新電力が保有する発電設備は、ほぼすべて火力発電

 電気のコストは、大きく分けると発電と送電・配電の費用です。このうち、4月からの家庭向け送配電の費用は、全ての事業者が同じ金額の負担になるように資源エネルギー庁が査定を行い定めました。例えば、東京電力管内であれば、1kWh当たり8.61円、関電管内では7.86円です。結局、発電コストの違いが事業者の競争力を定めることになります。

 では、発電コストはどのように決まるのでしょうか。

 新電力が保有している発電設備は発電量の0.02%をまかなう再生可能エネルギーの設備をのぞき、99.98%が火力発電所です。ほかの事業者から購入している電気も火力発電によるものが大半ですので、販売量の85%が火力発電からの電気です。一般電気事業者も販売している電気の87%が、やはり火力発電によるものです。火力発電のコストを抑制できれば、他社より安い電気を販売可能です。火力発電のコストで最大のものは燃料費です。燃料としては、石炭、石油、LNG(液化天然ガス)が大半を占めます。

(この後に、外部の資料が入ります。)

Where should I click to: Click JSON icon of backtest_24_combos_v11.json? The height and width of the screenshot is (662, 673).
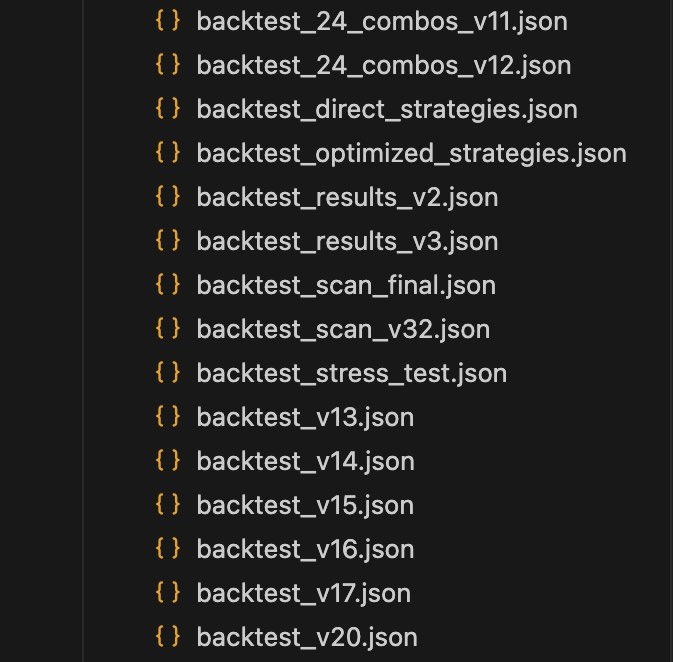(167, 21)
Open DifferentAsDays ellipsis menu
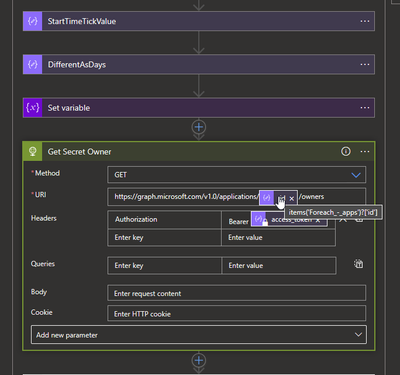This screenshot has height=375, width=400. (x=365, y=64)
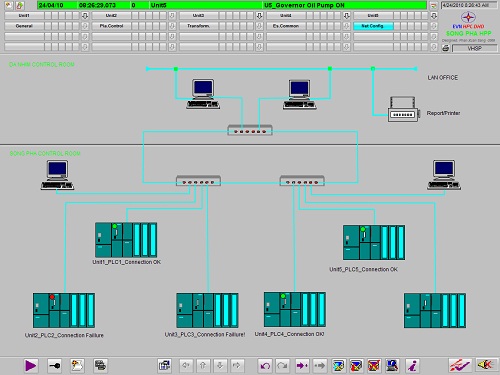500x375 pixels.
Task: Click the Pla.Control screen button
Action: [x=111, y=26]
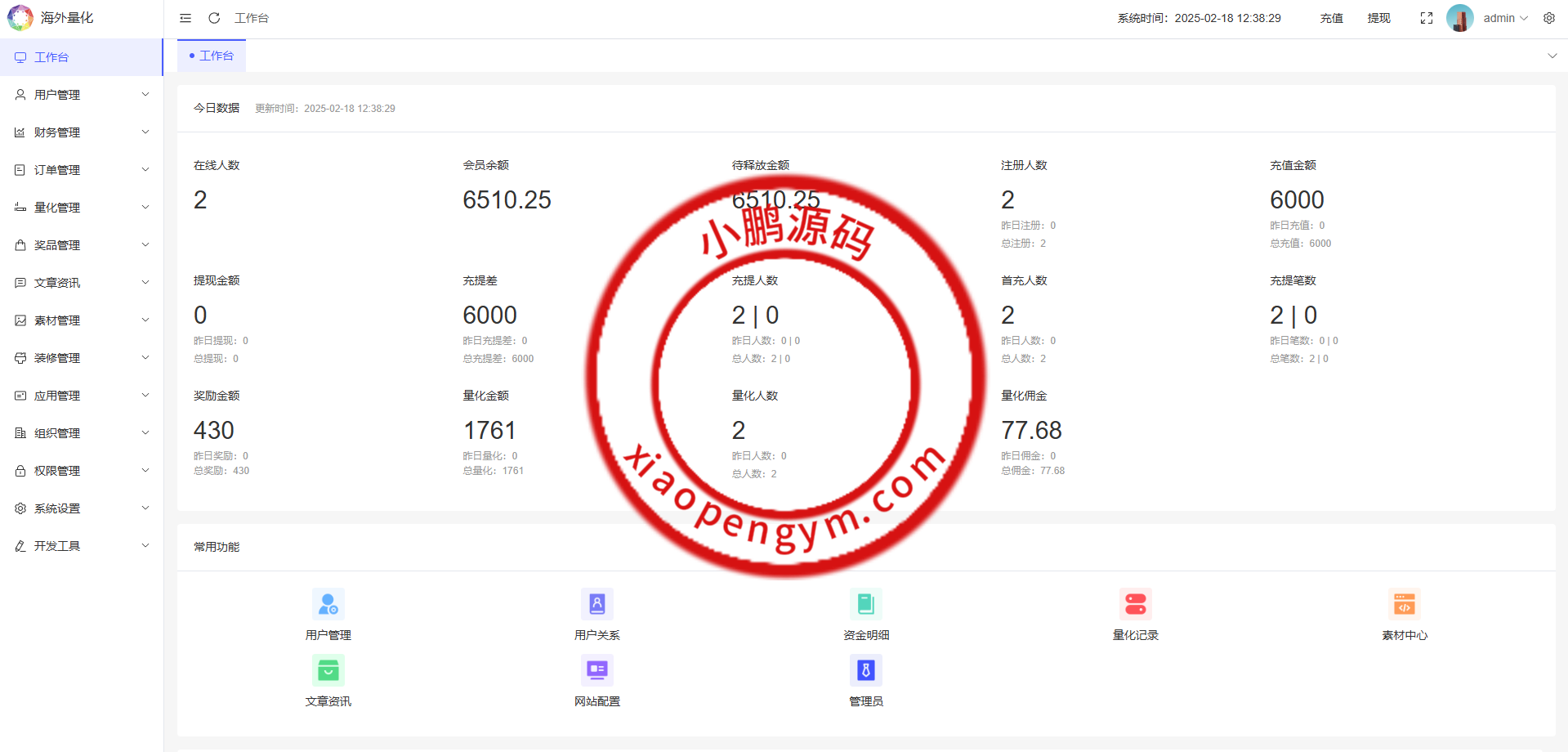The width and height of the screenshot is (1568, 752).
Task: Click the 充值 button in header
Action: coord(1331,18)
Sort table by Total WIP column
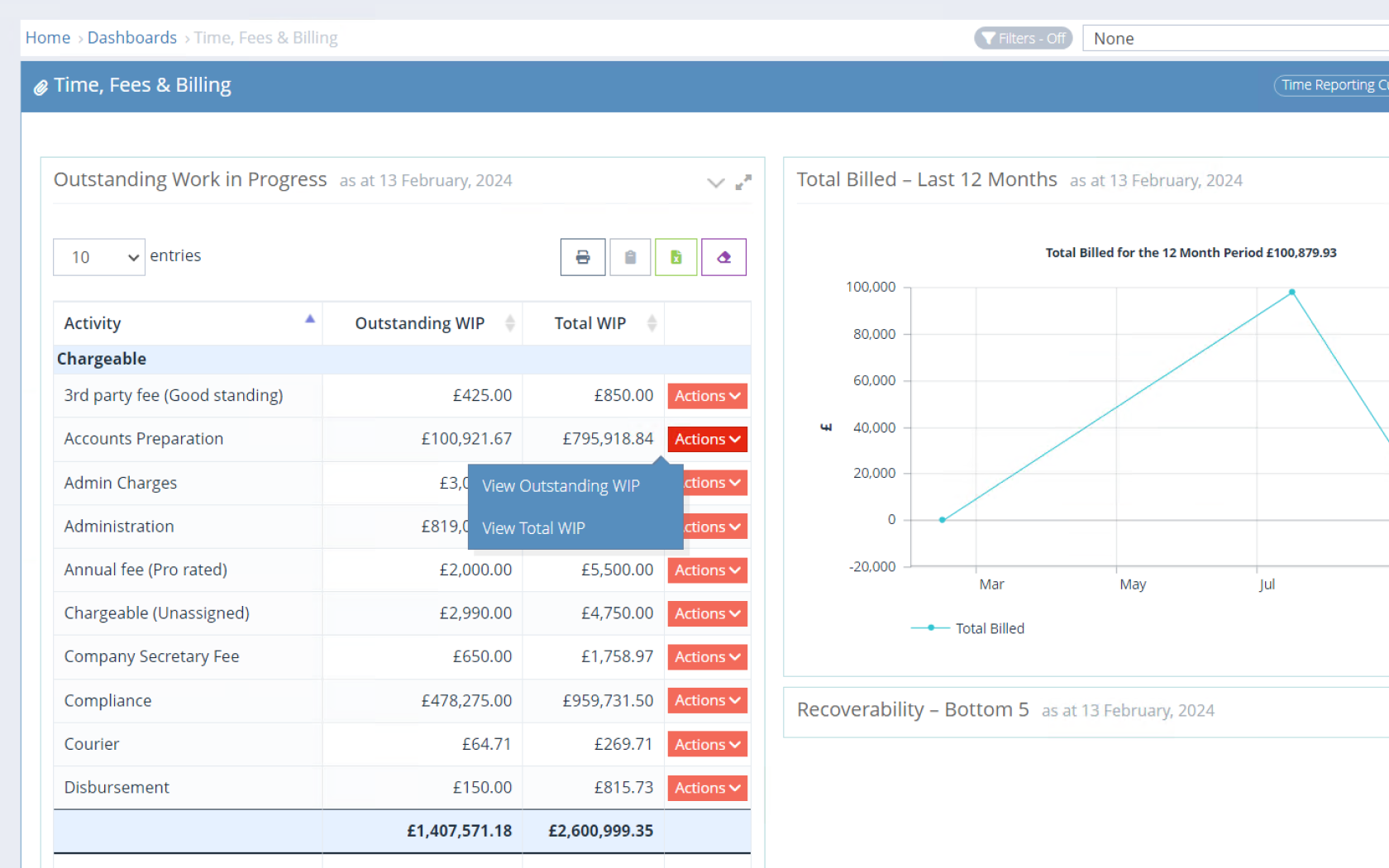The width and height of the screenshot is (1389, 868). (x=652, y=323)
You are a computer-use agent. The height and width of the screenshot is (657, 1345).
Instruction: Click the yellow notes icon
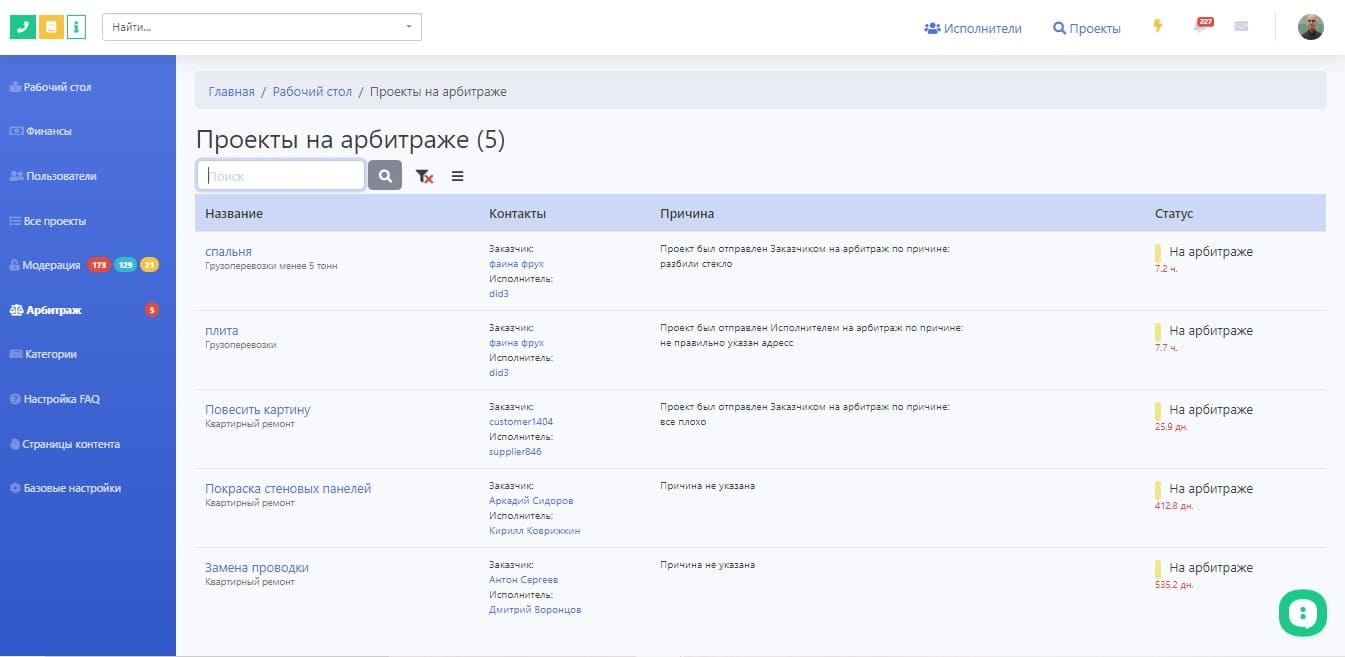[51, 27]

 輸入統計を基にした石炭、石油、LNG(液化天然ガス)の1kWh当たりの燃料費を上記の表に示しました。最近の化石燃料価格の下落のために燃料費は1年前よりかなり下がりました。いまは石炭が安いので、電気を売るのであれば石炭火力からの電気を使い供給を行えれば競争力があります。

 

 14年度の実績では、一般電気事業者、新電力の火力発電量のそれぞれ26%と31%が石炭火力からの電気です。石炭火力の発電量を増やせば電気は安くつくれそうですが、そう簡単な話ではありません。まず燃料需要が集中すれば調達のリスクが高まります。いまは安い石炭も将来ほかの燃料より安いとは限りません。また、石炭は個体ですので輸送の費用、設備の費用も石油、LNGより相対的に高くなります。さらに、上記の表の通り、石炭は地球温暖化の原因になる二酸化炭素(CO2)の排出量が多いとの欠点もあります。

 一般電気事業者と4月以降に家庭向け販売を開始する新電力の発電コストに大きな差はなさそうです。送配電コストは同じです。

 

新電力はなぜ電気料金を安くできるの?

 では、なぜ電気料金を下げることが可能なのでしょう。

 結局、かなりの数の会社は顧客囲い込みのため、顧客の数が増えればもうけはついてくると考え、1顧客当たりの利益を削っていると思われます。また、いまの原油を筆頭にした化石燃料価格の低迷による発電コストの低下も、競争力のある価格を提示できる理由でしょう。

 最新のデータ(16年2月12日時点)では、供給先を切り替えた方は14万口強とのことです。量的には、日本の全電力使用量の0.05%程度であり、これらの方が使用する電気を賄うために必要な火力発電設備量に換算すると7万kW程度です。極端に言えばどこかから捻り出せる供給量です。

 今後、電力供給先を切り替える方が増えるに従って、競争力のある発電コストを持つ企業が有利になるのと同時に、多様な電源を持ち供給に柔軟に対応できる企業が生き残っていくのではと思われます。主要国で最も早く電力市場自由化を進めた英国で起こったことです。次回は英国の例から電力自由化を考えたいと思います。